Le président de la République de Guinée quitte Conakry ce vendredi à 15 heures, depuis l'aéroport international Ahmed-Sékou-Touré, pour rallier Abidjan dans le cadre d'une visite d'État. L'information a été confirmée jeudi par un communiqué du Cabinet civil de la présidence guinéenne, repris par plusieurs médias à Conakry comme à Abidjan.
Le protocole prévu autour du départ donne la mesure de l'événement. Sont attendus sur le tarmac le président de l'Assemblée nationale, le Premier ministre, les présidents des institutions républicaines guinéennes, ainsi qu'une brochette de hauts responsables civils et militaires : le ministre secrétaire général de la présidence, le ministre directeur de cabinet, le chef de cabinet du chef de l'État et le ministre d'État conseiller principal. Un dispositif qui traduit l'importance accordée par Conakry à ce déplacement.
Officiellement, la visite s'inscrit « dans le cadre du renforcement des relations bilatérales entre les deux pays » et vise à « consolider les liens fraternels et la coopération » entre la Guinée et la Côte d'Ivoire. La présidence guinéenne insiste sur trois mots : unité, paix, panafricanisme.
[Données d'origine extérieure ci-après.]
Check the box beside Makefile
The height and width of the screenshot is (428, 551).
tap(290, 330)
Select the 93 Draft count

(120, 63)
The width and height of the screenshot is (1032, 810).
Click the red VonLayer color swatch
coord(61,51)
Une formule qui rappelle que Conakry et Abidjan partagent une frontière commune, une histoire économique imbriquée autour du commerce transfrontalier, et une préoccupation partagée face à l'instabilité qui touche une partie du Sahel.
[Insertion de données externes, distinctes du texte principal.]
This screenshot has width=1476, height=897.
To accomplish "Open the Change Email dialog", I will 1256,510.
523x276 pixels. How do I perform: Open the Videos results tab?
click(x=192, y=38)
Cette visite intervient à un moment où la Guinée cherche à consolider sa place sur l'échiquier régional ouest-africain, après une période de transition politique qui a marqué le pays ces dernières années. Pour la Côte d'Ivoire, elle offre l'occasion de réaffirmer son rôle de partenaire stable dans une sous-région où les recompositions diplomatiques se multiplient, entre le retrait de plusieurs pays sahéliens de la Cédéao et les tensions persistantes autour de la sécurité aux frontières nord.
Ni le communiqué de la présidence guinéenne ni les relais locaux n'ont détaillé pour l'instant l'agenda précis du séjour à Abidjan, ni la liste des accords éventuellement à signer. Les précédents de ce type de visite laissent cependant attendre des discussions sur la coopération économique, les questions migratoires et la sécurité transfrontalière, des sujets récurrents entre les deux capitales.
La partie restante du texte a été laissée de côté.